Honest read: this 9-field sample is dominated by rare ids (373k features for
160k train rows), so second-order factor models only match — not beat — a
well-regularized linear baseline; `FwFMClassifier` comes closest at a
fraction of LR's predict throughput. The planted-interaction synthetic table
above shows the regime where factor models pull ahead. Machine: macOS arm64
(Apple Silicon), Python 3.11; reproduce with
`python benchmarks/bench_criteo_like.py` (the original Criteo/Avazu samples
are no longer publicly downloadable without credentials, so the bench uses
this real CTR dataset via `fetch_openml` — details in the script docstring).

## Development

Requires Python >= 3.10 and a recent Rust toolchain (1.74+; `rustup update`).

```bash
python3 -m venv .venv
.venv/bin/pip install -e ".[dev]"   # builds the Rust extension via maturin
.venv/bin/pytest -q
.venv/bin/ruff check .
```

`pip install -e .` compiles `rust/` and installs the extension as
`modern_fm._rust` (maturin mixed layout, config in `pyproject.toml`).
After editing Rust code, re-run `pip install -e .` to rebuild.
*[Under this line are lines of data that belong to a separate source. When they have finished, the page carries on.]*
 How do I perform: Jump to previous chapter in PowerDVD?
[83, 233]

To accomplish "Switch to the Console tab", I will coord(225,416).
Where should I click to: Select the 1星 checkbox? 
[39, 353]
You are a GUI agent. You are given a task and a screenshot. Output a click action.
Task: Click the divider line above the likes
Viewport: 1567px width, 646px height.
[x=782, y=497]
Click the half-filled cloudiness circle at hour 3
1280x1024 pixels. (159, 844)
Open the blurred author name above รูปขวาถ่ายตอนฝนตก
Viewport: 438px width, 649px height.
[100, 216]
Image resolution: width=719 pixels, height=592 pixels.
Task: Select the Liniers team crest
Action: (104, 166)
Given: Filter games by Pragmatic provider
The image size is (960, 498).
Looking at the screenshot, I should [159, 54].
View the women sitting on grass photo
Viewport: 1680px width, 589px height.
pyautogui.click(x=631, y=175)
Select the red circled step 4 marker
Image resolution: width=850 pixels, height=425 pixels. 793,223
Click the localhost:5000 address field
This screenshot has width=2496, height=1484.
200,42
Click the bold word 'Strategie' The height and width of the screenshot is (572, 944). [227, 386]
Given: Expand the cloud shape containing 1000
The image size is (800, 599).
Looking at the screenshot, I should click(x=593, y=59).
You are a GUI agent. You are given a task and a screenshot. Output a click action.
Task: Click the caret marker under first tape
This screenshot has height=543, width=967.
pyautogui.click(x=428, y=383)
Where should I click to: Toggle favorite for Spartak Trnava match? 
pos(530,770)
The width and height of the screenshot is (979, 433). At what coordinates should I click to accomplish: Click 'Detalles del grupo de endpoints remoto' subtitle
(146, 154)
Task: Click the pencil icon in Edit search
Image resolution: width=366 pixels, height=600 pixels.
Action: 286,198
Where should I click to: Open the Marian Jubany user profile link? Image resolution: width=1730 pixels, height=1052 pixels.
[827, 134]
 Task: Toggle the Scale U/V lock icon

Rust-only
checks:

```bash
cd rust
PYO3_PYTHON=$PWD/../.venv/bin/python3 cargo test
PYO3_PYTHON=$PWD/../.venv/bin/python3 cargo clippy
```

Without the extension built, the package still works: `modern_fm._backend`
falls back to the pure-NumPy reference implementations, and the parity tests
in `tests/test_rust_parity.py` are skipped.

Design documents live in `docs/` — start with `docs/requirements.md` and
`docs/math_spec.md`. The roadmap is in `docs/roadmap.md`.